→ **YOUR TASK**:
Continue the text on Freud and Zionism below, not the data that comes after it, starting right after its last sentence.
** EXCERPT follows **
The national Jewish and Zionist Kadimah was founded by Nathan Birnbaum together with Moses Schnirer, Ruben Bierer and Peretz Smolenskin in Vienna on 25 October 1882.
This article lists Sigmund Freud as a member of Kadimah. I don’t know if he joined as a student but it was confirmed by Freud’s oldest son, Martin, that he had an honorary membership. (An article by Josef Fraenkel, “Professor Sigmund Freud and the Student Society ‘Kadimah,'” published in London in April 1964, probably has the answer but I haven’t yet been able to locate it.)
According to Peter Gay’s Freud: A Life for Our Time (p. 600), Martin himself “joined Kadimah, a Zionist student organization,” after World War I and “his brother Ernst became active in editing a Zionist periodical, steps their father seems to have greeted with approval, or at least treated as his sons’ business.”
Another connection with Zionism: According to a New York Times piece about Berggasse, the street where Freud lived and practiced (over my great uncle Sigmund Kornmehl’s butcher shop):
Less well known is the fact that, among Freud’s neighbors, living at 6 Berggasse from around 1896 to 1898, was Theodor Herzl, the founder of modern Zionism. Literary editor and Paris correspondent of the Neue Freie Presse, Europe’s leading liberal newspaper at the time, Herzl published his tract ”The Jewish State” in 1896 and lived on Berggasse, like Freud, as a celebrated giant and a derided crank.
(The two never met, although Freud dreamed of Herzl; and although Herzl ignored the copy of ”The Interpretation of Dreams” Freud sent him, hoping for a review, Freud did psychoanalyze Herzl’s son, Hans, years later, diagnosing the suicidal youth as suffering, not surprisingly, from a profound Oedipal conflict.)
Freud clearly was distracted by other pursuits from any early interest in Zionism — if he ever had one. Maybe he just wanted to be blurbed by a famous journalist. But Freud is on record as being disturbed by his father’s passivity in the face of antisemitism when Sigmund was a boy; he later defended his own sons against an antisemitic attack. Moreover, according to an article by Jay Geller, “The Godfather of Psychoanalysis: Circumcision, Antisemitism, Homosexuality, and Freud’s ‘Fighting Jew,‘” Freud saw “Jewishness as a test of masculinity presented by [the] antisemitic majority.”
** End of EXCERPT **
** SOURCE DATA follows **
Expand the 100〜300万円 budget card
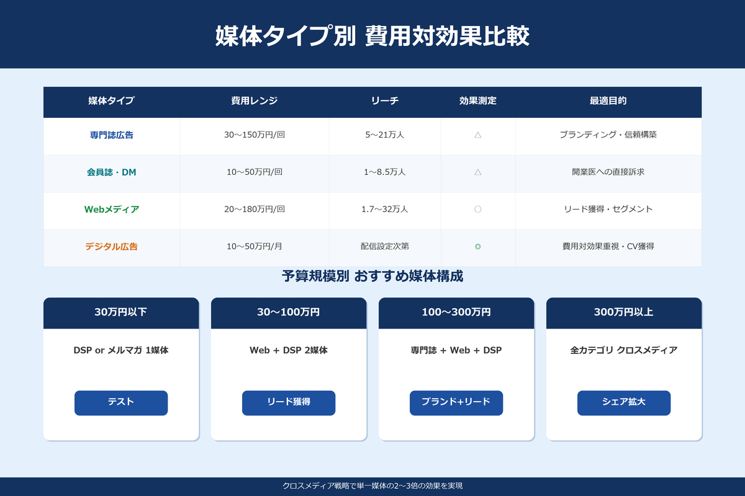(456, 313)
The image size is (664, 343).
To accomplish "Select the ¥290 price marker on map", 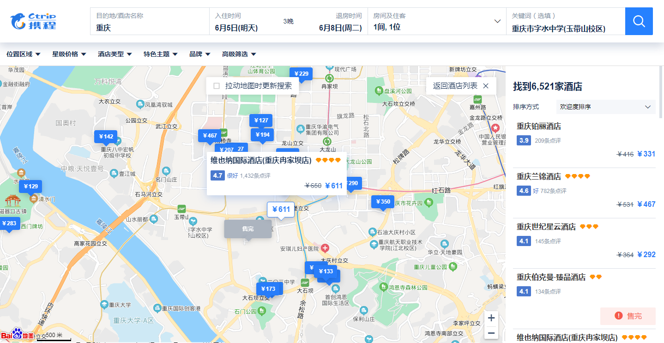I will point(352,183).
** End of SOURCE DATA **
→ **TASK ANSWER**:
I don’t think it’s a stretch, then, to say that Freud would have been sympathetic to young Viktor Kornmehl’s Jewish activist zeal.
This is Day 21 of the Family History Writing Challenge. Three weeks down, one to go. Note: The picture next to the title is a postcard of Nathan Birnbaum (on the right), one of the founders of Kadimah.
I am the son-in-law of Erich Stamm, whose name was cited in the article above. Any further information about the incident described above would be appreciated.
Thank you for writing. I’m afraid I have no additional information to what was printed in the article that I linked to — sorry! That incident sounds quite terrible, doesn’t it?
Until his passing in 1991, neither my wife, Erich Stamm’s daughter, nor I have have any recollection of his ever mentioning the incident. No recollection of any member of the family mentioning it, either. I suppose traumatic events like that were repressed or just went unshared.
Thank you for writing! There are so many things that I don’t know about members of my family, things that I find out only accidentally when doing research, because my family didn’t talk about them. This must have come as quite a surprise for your wife to read this.